All aspects of sustainability rely on maintaining and managing green infrastructure. Green infrastructure is the network of green spaces, natural systems and semi-natural systems that support sustainable communities. It has four connected elements: waterways; urban bushland; urban tree canopy and green ground cover; parks and open spaces.
Parks and gardens, remnant bushland and tree-lined streets also attract and sustain the talent required for Greater Sydney to thrive as a global city. Optimising and protecting existing assets will be essential in ensuring the ongoing health and sustainability of the District.
The Eastern City District is known globally for its natural beauty and the quality of its environment. It has an abundance of scenic landscapes, with its coastline and waterways, as well as distinct parklands. Sydney Harbour is one of the most highly valued scenic landscapes in Australia. The natural amenity of the Parramatta and Cooks rivers and Botany Bay also enhance the District.
The health of waterways, and the quality of, and connections to, waterways and open space will become increasingly important, as will cool, green links throughout the District.
The Greater Sydney Green Grid will provide – the regional network of high quality green spaces that supports walking, cycling and community access to open spaces – and with urban tree canopy lining streets and neighbourhoods. Expansion of the urban tree canopy will complement the Green Grid and support the cooling of neighbourhoods.
As the Eastern City District grows, improvements in the way buildings and precincts are planned and designed, and the way water and energy infrastructure is delivered, can support the more efficient use of resources and lower carbon emissions. The management of waste will present both an environmental challenge and an economic opportunity. New approaches to how waste materials and resources are re-used within a circular economy will help reduce impacts on the environment.
The District’s climate and natural landscape can create natural hazards such as heatwaves, flooding, storms and coastal erosion and inundation. Natural and urban hazards will be exacerbated by climate change. Supporting actions that mitigate climate change and actions that assist communities to adapt to the impacts of climate change will be important.

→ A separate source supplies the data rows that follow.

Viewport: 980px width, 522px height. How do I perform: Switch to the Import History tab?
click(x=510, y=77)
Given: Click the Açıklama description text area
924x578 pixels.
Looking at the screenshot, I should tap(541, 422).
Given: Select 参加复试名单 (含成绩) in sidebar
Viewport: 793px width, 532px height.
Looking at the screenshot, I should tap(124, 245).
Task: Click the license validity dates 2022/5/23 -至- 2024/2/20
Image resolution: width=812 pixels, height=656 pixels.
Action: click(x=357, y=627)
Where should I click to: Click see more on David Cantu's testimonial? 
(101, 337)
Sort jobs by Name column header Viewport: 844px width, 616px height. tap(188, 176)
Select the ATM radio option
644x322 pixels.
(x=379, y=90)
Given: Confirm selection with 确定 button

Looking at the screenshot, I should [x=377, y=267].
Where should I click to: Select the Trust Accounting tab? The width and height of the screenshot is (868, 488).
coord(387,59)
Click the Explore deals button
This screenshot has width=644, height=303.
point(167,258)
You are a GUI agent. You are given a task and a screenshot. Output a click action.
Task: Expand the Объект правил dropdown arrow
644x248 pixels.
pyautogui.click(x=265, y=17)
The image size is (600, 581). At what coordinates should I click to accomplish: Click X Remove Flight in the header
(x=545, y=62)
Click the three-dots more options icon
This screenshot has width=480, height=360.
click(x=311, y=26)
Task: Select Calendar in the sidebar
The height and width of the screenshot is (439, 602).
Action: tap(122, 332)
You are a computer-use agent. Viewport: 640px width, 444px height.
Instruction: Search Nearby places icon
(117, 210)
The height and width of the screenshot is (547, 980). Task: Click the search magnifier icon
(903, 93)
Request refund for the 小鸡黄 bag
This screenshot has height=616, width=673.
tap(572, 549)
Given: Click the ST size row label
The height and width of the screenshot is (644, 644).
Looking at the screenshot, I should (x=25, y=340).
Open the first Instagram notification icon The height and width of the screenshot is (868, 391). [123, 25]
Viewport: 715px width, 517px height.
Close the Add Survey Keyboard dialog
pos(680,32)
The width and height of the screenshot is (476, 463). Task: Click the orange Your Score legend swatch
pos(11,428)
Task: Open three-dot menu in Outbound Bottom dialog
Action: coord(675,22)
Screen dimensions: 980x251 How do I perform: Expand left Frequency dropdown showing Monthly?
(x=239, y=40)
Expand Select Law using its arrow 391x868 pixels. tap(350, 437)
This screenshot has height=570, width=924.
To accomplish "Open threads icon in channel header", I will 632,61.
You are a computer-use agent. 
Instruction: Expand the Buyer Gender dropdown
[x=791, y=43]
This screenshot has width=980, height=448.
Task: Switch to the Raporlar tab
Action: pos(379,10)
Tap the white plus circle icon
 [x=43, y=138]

For the Eastern City District an integrated approach to improving sustainability can be achieved in the following Planning Priorities:
E14. Protecting and improving the health and enjoyment of Sydney Harbour and the District’s waterways.
E15. Protecting and enhancing bushland and biodiversity.
E16. Protecting and enhancing scenic and cultural landscapes.
E17. Increasing urban tree canopy cover and delivering Green Grid connections.
E18. Delivering high quality open space.
E19. Reducing carbon emissions and managing energy, water and waste efficiently.
E20. Adapting to the impacts of urban and natural hazards and climate change.